The immigration slowdown has been most severe in Spain, whose economy has been one of the hardest hit in the Eurozone. In the second installment of a three part series, the World Policy Journal explores the results of an OECD report on immigration and the recession.
Spain is perhaps the starkest and most telling example of the story behind the migration slowdown. Until the recession, the country was adding more jobs and admitting more immigrants than any other developed country. But the growth had shaky foundations, owing mostly to asset bubbles (particularly in housing) fueled by domestic Spaniards who were spending deep into debt for goods and services built on cheap immigrant labor. Figures from a country report released by the OECD last Monday reveal that the bursting of the bubble, and the recession in Spain that followed, have led to record outflows from the country.
For a while, Spain seemed to have things right. Between 2000 and 2008 the foreign-born labor force quintupled in size and grew from an 4.5 percent to 18.2 percent share of the work force; from 2000 to 2005 Spain created more jobs than the remainder of the European Union combined. At the peak of the boom, in 2007, Spain let in a record 920,000 migrants.
That number fell by a third in 2008 to 692,000 and another 232,000 foreigners left the country that year, adding up to the lowest net population inflow since 2003. The Spanish economy contracted by 4 percent in 2009 and is not forecasted to return to growth until 2011. Meanwhile, figures for 2009 and 2010 are expected to show the intensification of the decline of net immigration.
Spain’s unusual combination labor laws for nationals (the most rigid in Europe), liberal immigration policy and an excessively expansionary economic policy created the climate that led to the boom and bust in migrant workers.

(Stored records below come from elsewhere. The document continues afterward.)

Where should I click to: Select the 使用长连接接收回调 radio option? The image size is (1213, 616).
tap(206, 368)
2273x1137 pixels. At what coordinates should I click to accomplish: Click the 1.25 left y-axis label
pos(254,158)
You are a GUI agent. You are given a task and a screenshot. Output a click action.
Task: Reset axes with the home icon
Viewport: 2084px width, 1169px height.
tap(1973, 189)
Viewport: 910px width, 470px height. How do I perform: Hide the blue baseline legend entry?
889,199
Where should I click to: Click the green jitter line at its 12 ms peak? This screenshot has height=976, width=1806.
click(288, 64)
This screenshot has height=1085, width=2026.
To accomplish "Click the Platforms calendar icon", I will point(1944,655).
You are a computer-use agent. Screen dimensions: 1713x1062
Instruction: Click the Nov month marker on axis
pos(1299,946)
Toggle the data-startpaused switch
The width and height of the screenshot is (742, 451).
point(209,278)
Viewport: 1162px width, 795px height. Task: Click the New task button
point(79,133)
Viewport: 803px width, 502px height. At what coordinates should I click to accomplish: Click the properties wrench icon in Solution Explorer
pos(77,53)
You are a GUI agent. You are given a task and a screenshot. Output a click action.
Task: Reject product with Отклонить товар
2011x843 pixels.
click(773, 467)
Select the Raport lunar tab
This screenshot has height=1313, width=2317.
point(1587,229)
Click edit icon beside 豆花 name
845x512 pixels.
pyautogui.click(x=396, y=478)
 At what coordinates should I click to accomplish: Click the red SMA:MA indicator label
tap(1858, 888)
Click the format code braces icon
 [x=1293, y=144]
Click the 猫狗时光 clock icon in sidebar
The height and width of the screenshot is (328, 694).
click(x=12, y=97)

Labor laws made it harder for Spanish-born citizens, particularly older ones, to get hired and fired from jobs, leading to a less dynamic job market and an unemployment rate of over 20 percent—Europe’s highest, more than double that of the U.S. Youth unemployment is the highest in the developed world, with some 44 percent of those under 25 unemployed, giving rise to swathes of Spanish adults in their mid-20s (and even 30s) living with their parents. This group is holding out for better jobs, the kind still held by their parents, and as they wait for the next generation to retire, a large percentage of Spanish-born workers have not sought lower-wage jobs in construction or manufacturing.
This demand for cheap labor was not met until the government granted six immigration amnesties between 1990 and 2006, and foreigners flooded in. Younger immigrants from Latin America, Eastern Europe and North Africa did the same jobs for less pay. This was initially attractive: their arrival led to downward pressure on wage costs, a younger population, a higher birth rate and an increase in social security contributions.
Microscopic interest rates at the height of the boom encouraged consumers and banks to borrow huge sums though, which they then used to chase exaggerated and eventually illusory investments. The Spanish middle classes took out housing loans they could not afford—97 percent of them with adjustable rate mortgages—often with repayment periods of 40 years. In 2006, construction began on more housing units in Spain than in the U.K, Germany, Italy and France combined. This fueled what became the largest housing bubble of any country (relative to the economy’s total size) in history. Today, more than 1 million new housing units remain unsold.
What’s worse, Spain cannot export its way out of the crisis the way Germany has, because like many other countries on Europe's periphery it never developed a competitive manufacturing base. There was a time when Spain could have overcome this by devaluing its currency to undersell its competitors abroad. But with the Euro, no longer.
Since 2008, more than 2.5 million jobs have been lost in a country of 40 million people. As the jobs are shed, it is immigrants who are suffering first and most severely. Spain’s unemployment rate among immigrants (27.1 percent) has almost double that among natives (15.2 percent).
In Ireland a similarly large gap of 8 percent emerged between the unemployment rate of immigrants and the domestic-born. Across the EU-15 countries considered a part of traditional Western Europe, foreign-born unemployment increased by 3.4 percent in 2009 (about half of this suffered by Eastern European immigrants)—twice the rise experienced by the native-born.
Little wonder that the OECD secretary general, Angel Gurria, warns that immigrants should not shoulder the consequences of what is a Spanish- and more broadly European-created crisis. “It is important to recall that migrants are valuable contributors to the national economy, especially when times are good.” Immigrants were the ones who made the boom possible in the first place. Continued loose economic policy, and the Spanish over-consumption and indebtedness that naturally followed, are responsible for turning boom to bubble–and for the crisis that has ended up hurting them most.